API method: https://docs.aws.amazon.com/emr-serverless/latest/APIReference/API_StartJobRun.html AWS SDK for Java: https://sdk.amazonaws.com/java/api/latest/software/amazon/awssdk/services/emrserverless/EmrServerlessClient.html#startJobRun(software.amazon.awssdk.services.emrserverless.model.StartJobRunRequest)

PS: It requires that an EMRServerless application is created.

Does this help?

zhaohehuhu commented 4 months ago

Thanks @PauloMigAlmeida. The EMR serverless runs on a VPC mannered by AWS, I just wonder it is possbile for Kyuubi Service talk to Spark Engine in EMR serverless through Thrift Protocol.

PauloMigAlmeida commented 4 months ago

@zhaohehuhu I'm almost certain that it isn't supported but let me check that internally first and I will come back to you with an answer tomorrow.

On a separate note, if communicating via thrift isn't possible, is there any alternative that could be explored instead?

zhaohehuhu commented 4 months ago

Thanks. It looks like it's hard for Kyuubi service running on EC2 or others to access Amazon EMR Serverless Spark. I will discuss it with @pan3793.

PauloMigAlmeida commented 4 months ago

@zhaohehuhu I got hold of a EMR Serverless specialist internally. Thrift communication isn't possible at this moment on EMR Serverless =/

pan3793 commented 4 months ago

@PauloMigAlmeida do you know the exact restriction? TCP inbound traffic or something?

PauloMigAlmeida commented 4 months ago

@pan3793 Seems to be that we don't have thrift server running on those nodes for the serverless offering.

pan3793 commented 4 months ago

@PauloMigAlmeida Kyuubi use thrift as internal RPC protocol for Kyuubi server and Spark driver, it will auto bootstrap a thrift server on the Spark driver.

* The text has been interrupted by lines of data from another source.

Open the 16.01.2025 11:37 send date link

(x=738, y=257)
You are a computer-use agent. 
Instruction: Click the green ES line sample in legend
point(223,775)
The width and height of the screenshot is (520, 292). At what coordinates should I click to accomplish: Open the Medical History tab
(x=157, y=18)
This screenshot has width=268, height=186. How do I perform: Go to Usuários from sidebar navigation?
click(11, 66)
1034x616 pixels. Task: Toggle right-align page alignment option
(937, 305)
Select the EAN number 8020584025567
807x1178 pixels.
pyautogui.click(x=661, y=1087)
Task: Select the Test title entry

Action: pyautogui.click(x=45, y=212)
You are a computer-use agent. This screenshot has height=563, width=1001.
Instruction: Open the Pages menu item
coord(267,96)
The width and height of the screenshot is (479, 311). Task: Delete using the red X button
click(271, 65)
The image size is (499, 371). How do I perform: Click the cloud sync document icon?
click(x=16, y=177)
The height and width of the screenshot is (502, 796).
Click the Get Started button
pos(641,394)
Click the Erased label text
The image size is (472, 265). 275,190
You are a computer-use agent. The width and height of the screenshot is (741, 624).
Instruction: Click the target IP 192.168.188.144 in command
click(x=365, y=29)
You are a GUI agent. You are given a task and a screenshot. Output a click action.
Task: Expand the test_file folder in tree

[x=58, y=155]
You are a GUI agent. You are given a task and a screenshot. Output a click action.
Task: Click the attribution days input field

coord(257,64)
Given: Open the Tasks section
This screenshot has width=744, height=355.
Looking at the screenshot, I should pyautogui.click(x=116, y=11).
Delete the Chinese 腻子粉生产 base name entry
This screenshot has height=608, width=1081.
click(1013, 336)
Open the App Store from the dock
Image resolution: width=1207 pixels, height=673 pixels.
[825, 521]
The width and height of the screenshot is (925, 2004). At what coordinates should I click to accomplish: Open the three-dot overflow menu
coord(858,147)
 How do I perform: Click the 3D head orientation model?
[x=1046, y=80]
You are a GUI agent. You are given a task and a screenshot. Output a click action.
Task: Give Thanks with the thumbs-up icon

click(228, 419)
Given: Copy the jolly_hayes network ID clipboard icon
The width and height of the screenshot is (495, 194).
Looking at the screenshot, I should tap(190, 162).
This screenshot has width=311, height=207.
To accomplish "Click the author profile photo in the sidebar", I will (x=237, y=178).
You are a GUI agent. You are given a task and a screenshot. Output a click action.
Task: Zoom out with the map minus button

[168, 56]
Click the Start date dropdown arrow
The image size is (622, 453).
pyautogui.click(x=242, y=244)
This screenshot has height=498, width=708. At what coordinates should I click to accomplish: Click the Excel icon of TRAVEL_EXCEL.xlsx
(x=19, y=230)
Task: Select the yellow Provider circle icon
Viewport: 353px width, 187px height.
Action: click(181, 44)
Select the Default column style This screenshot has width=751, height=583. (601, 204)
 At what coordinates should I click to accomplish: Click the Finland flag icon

So the question is, is Spark Servless allows Thrift(kind of a TCP-based protocol) traffic between outside and inside, I suppose it should work, the Jupyter Notebook case runs in similiar way(not thrift, should be another TCP-based protocol). https://docs.aws.amazon.com/emr/latest/EMR-Serverless-UserGuide/interactive-workloads.html

I have a offline talk with @zhaohehuhu, according to his feedback, the driver successfully launched Thrift RPC server, and registered it to Zookeeper, so Kyuubi server got the Thrift RPC server address but can NOT establish the connection. We have reported similar issues on other public cloud vendor, it caused by dual NICs https://github.com/apache/kyuubi/issues/6296, I'm not sure what's exact issue on AWS EMR Serverless

PauloMigAlmeida commented 4 months ago

@pan3793 got you point now.

Does the thrift communication initiate from the EMR serverless to the kyuubi server? Or is it the other way around?

In case, it's the former:

Out of curiosity, what's the security groups rules for both kyuubi server and EMR serverless (with VPC)?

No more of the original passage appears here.